In a disclosure to the Philippine Stock Exchange on Friday, Macay said its board had approved the payment of unpaid subscribed shares in ARC Refreshments amounting to P187.5 million as well as additional subscription to the latter’s shares worth a total of P1.9 billion.


The unpaid subscription consists of about 187.5 million shares to be paid for at P1 per share while the additional subscription comprises 190 million shares to be paid at P10 per share.


Macay earlier announced it was beefing up ARC Refreshments’ bottling operations by taking over two non-core bottling plants of Zest-O Corp., which is also owned by the Yao-led group. The deal includes bottling plants in Kaybiga, Novaliches, and Canlubang, Laguna.


Macay Holdings was formerly the shell company for Maybank ATR Kim Eng Financial Corp. (MAKE). In late 2013, MAKE incorporated ARC Refreshments Corp. to engage in the business of trading goods such as beverages on wholesale basis.

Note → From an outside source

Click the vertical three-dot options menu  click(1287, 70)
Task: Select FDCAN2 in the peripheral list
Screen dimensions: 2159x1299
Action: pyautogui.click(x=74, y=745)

ARC in turn acquired substantially all the operating units of Asiawide Refreshment Corp. and Mega Asia Bottling Corp. Asiawide holds an exclusive license from RC Cola USA to manufacture and distribute RC Cola in the Philippines while Mega Asia operates the RC Cola bottling and manufacturing operations in the Philippines. It is based in Caloocan but it also has operations in other areas like Pampanga and Davao.


This group also holds the license to manufacture and distribute RC Cola across Southeast Asia. Yao’s group earlier indicated plans to put up new RC Cola plants in Myanmar, Thailand and Vietnam.


Yao has been expecting his RC Cola business to become a public company ahead of flagship beverage business Zest-O. After its backdoor-listing through Macay, the group has yet to announce plans for a follow-on offering.


The businessman also has interests in aviation through a partnership with Air Asia and in banking, Philippine Business Bank, which went public in February of last year.